Management of Traumatic Brain Injury
The management of traumatic brain injury requires immediate transfer to a specialized center with neurosurgical facilities by a pre-hospital medicalized team, followed by urgent brain and cervical CT scanning to guide further interventions. 1
Initial Assessment and Triage
Severity classification based on Glasgow Coma Scale (GCS):
- Mild: GCS 13-15
- Moderate: GCS 9-12
- Severe: GCS <9
Immediate priorities:
Avoid secondary injury by preventing:
- Hypotension (maintain MAP >80 mmHg)
- Hypoxia
- Hypoglycemia 3
Imaging and Diagnostic Evaluation
Urgent brain and cervical CT scan without delay in severe TBI 1
- Sections should be visualized with double fenestration (central nervous system and bones)

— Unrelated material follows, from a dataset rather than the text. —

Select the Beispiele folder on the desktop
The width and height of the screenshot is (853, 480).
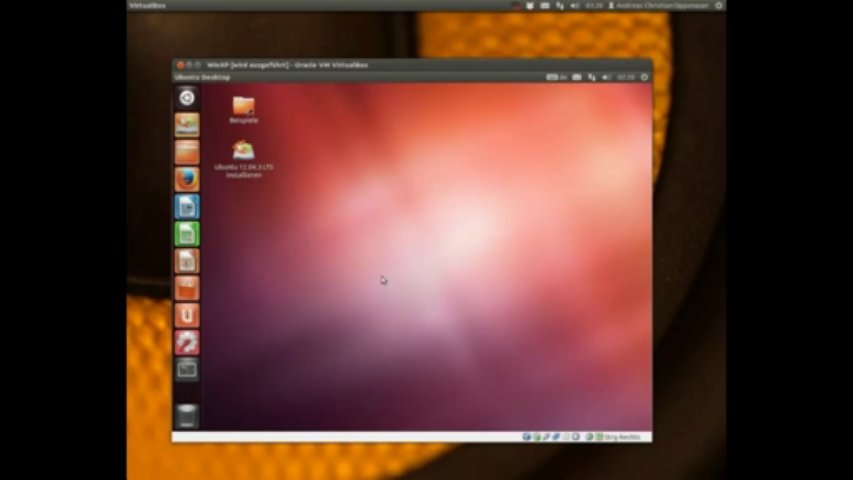(243, 106)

- Inframillimetric sections reconstructed with >1mm thickness
Consider CT-angiography for patients with risk factors for vascular injury 1
Consider MRI with specialized sequences (T2* gradient echo, susceptibility-weighted imaging) which are 3-6 times more sensitive than CT for detecting hemorrhagic axonal injuries 2
Transcranial Doppler can be used as part of initial assessment:
- Poor prognosis indicators: diastolic flow velocity <20 cm/s and pulsatility index >1.4 1
Neurosurgical Management
Immediate surgical intervention for:
- Epidural hematoma
- Subdural hematoma with significant mass effect
- Intracerebral hemorrhage with progressive neurological deterioration
- Depressed skull fractures
Secondary decompressive craniectomy for refractory intracranial hypertension (after multidisciplinary discussion) 2
Intracranial Pressure (ICP) Management
ICP monitoring indicated in severe TBI with:
- Neurological deterioration
- Inability to perform reliable neurological examinations due to sedation 2
Measures to control elevated ICP:
- Head elevation at 20-30° to improve jugular venous outflow 2
- Ensure euvolemia
- Sedation with propofol (preferred due to favorable pharmacokinetic profile) 2
- Consider external ventricular drainage for persistent intracranial hypertension 2
- Avoid bolus doses of midazolam or opioids which may cause arterial hypotension 2
Avoid hyperventilation except in cases of impending herniation, where temporary hyperventilation (PaCO₂ not less than 4 kPa) may be used 2
Hemodynamic Management
- Maintain systolic blood pressure >110 mmHg in adults prior to measuring cerebral perfusion pressure 1
- Direct arterial pressure monitoring with transducer at the level of the tragus 2
- Ensure euvolemia and maintain MAP >80 mmHg 2
Monitoring
- Continuous end-tidal CO₂ monitoring to maintain PaCO₂ between 34-38 mmHg 2
- ICP monitoring should continue beyond 72 hours in patients with persistent signs of intracranial hypertension 2
- Consider continuous EEG monitoring for detecting nonconvulsive seizure activity 2
- Regular neurological assessments (pupil size and responses) when sedation is lightened 2
Special Considerations
Avoid premature withdrawal of life-sustaining treatments given the substantial recovery potential even in severely injured patients 2
Pediatric management requires specialized care with consideration of age-specific physiological parameters
For mild TBI, clinical decision rules can identify low-risk patients who require no neuroimaging or only brief observation 3
By following this systematic approach to TBI management, focusing on preventing secondary injury and providing appropriate interventions based on severity, patient outcomes can be significantly improved.